# ASSIGNMENT
What is needed is a single figure: how many lines of the records below contain the word "Given".

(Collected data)
......
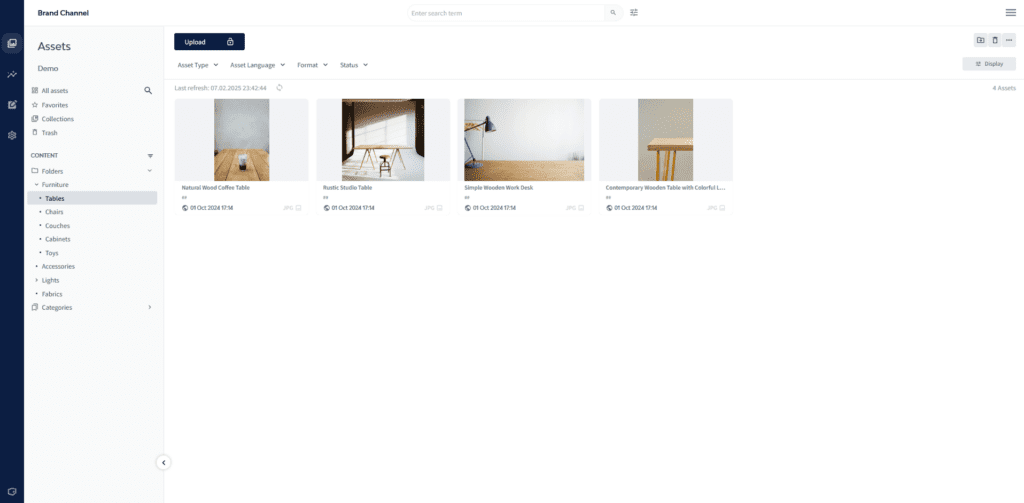Click the trash icon in top toolbar
This screenshot has height=503, width=1024.
click(994, 40)
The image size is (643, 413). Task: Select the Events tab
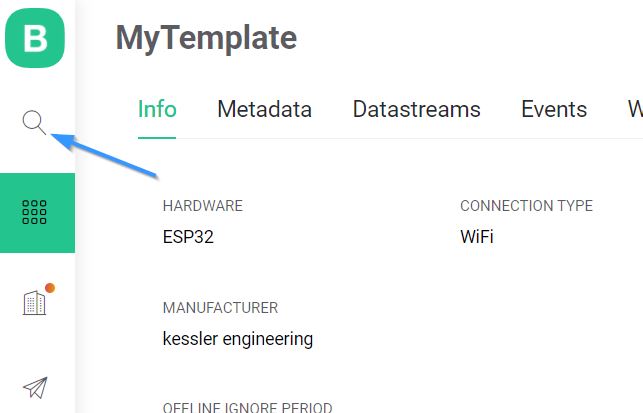coord(554,109)
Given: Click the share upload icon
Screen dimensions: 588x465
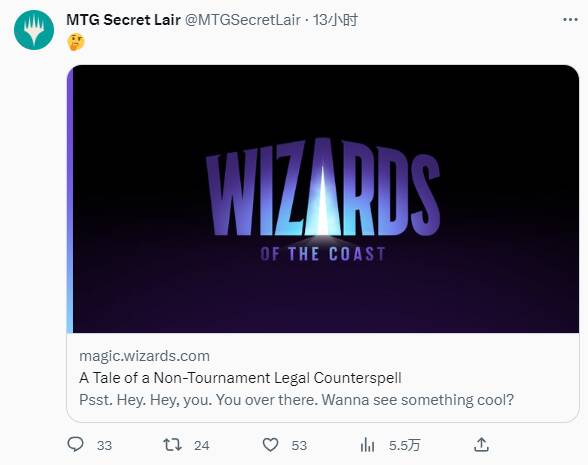Looking at the screenshot, I should 481,445.
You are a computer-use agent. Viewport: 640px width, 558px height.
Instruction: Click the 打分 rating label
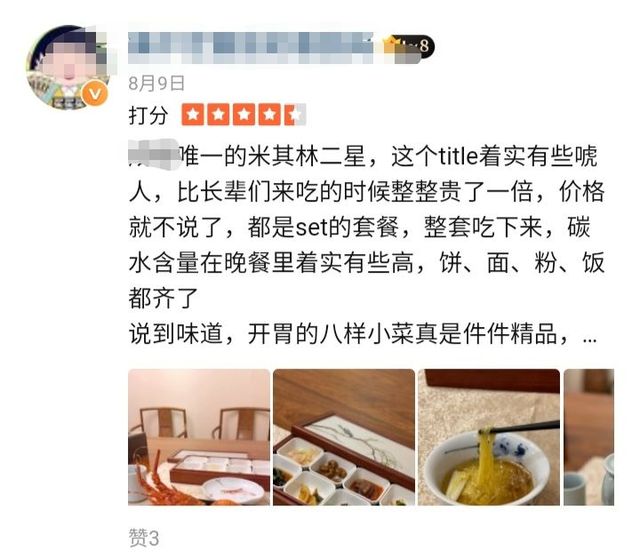149,116
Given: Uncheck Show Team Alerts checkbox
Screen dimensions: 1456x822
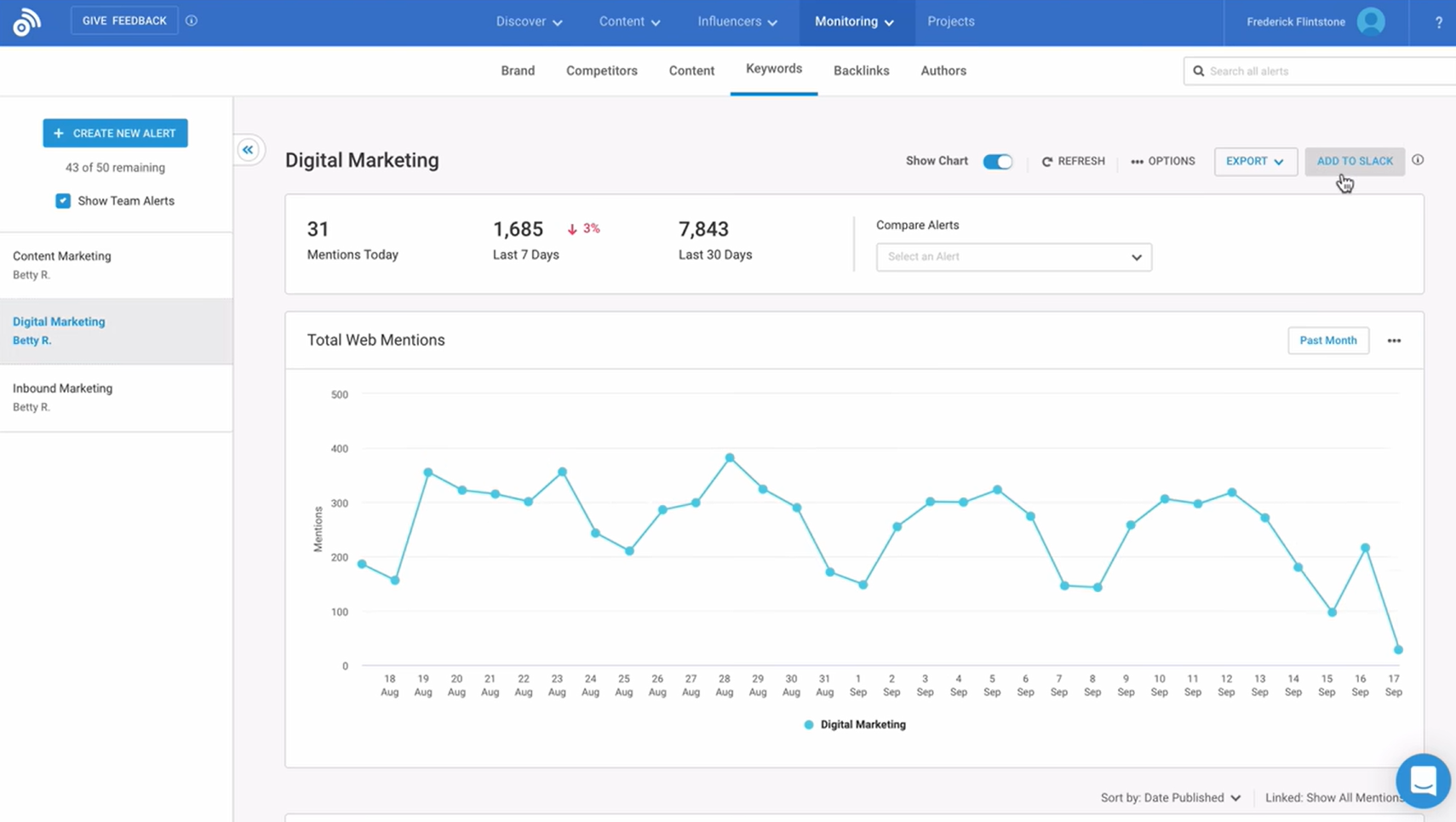Looking at the screenshot, I should [x=63, y=201].
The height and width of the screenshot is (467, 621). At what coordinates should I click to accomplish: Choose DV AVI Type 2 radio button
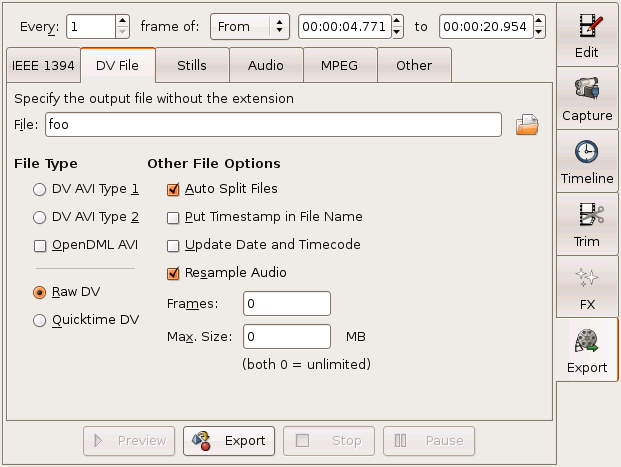click(x=40, y=216)
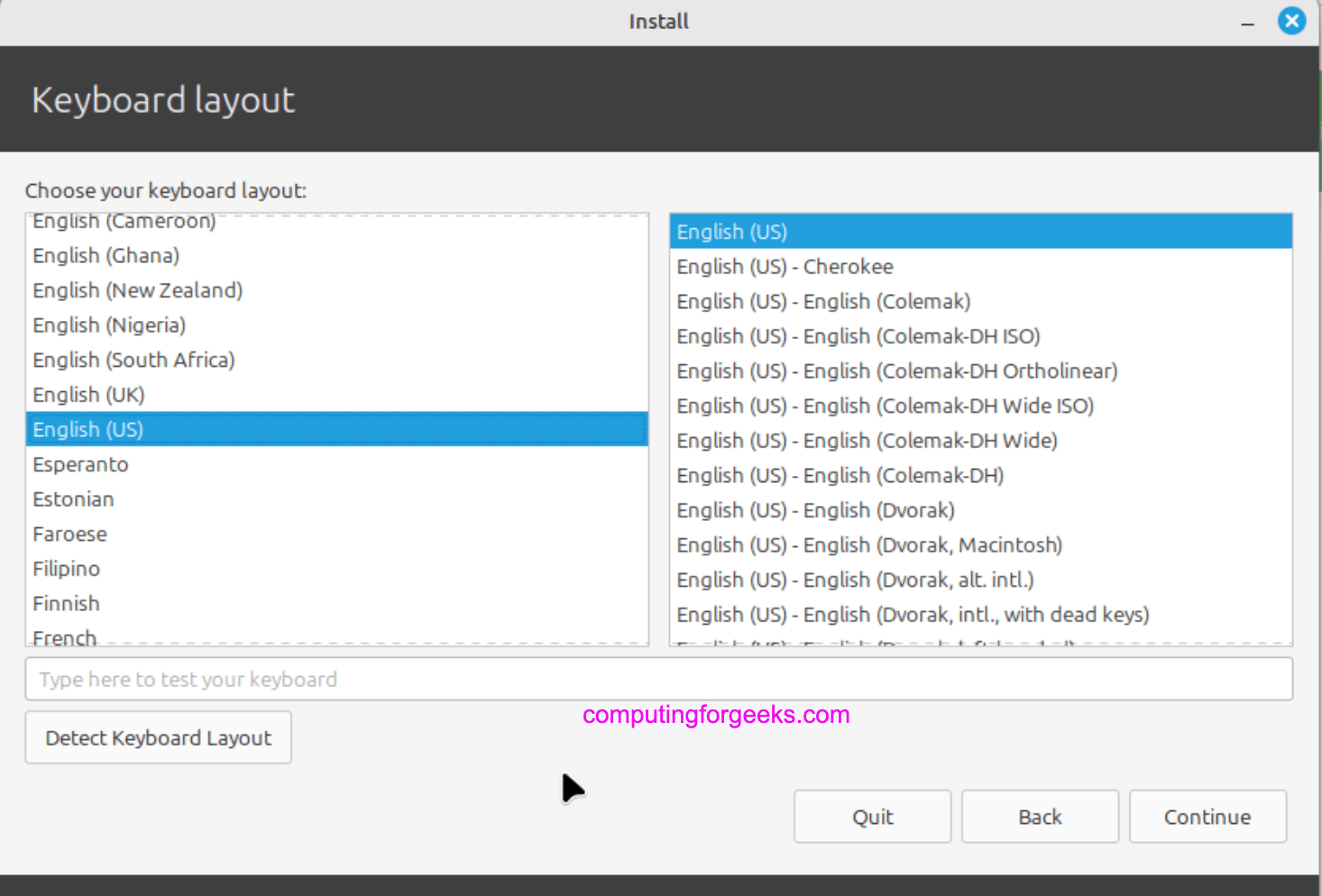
......
# ANSWER TO THIS EXERCISE
2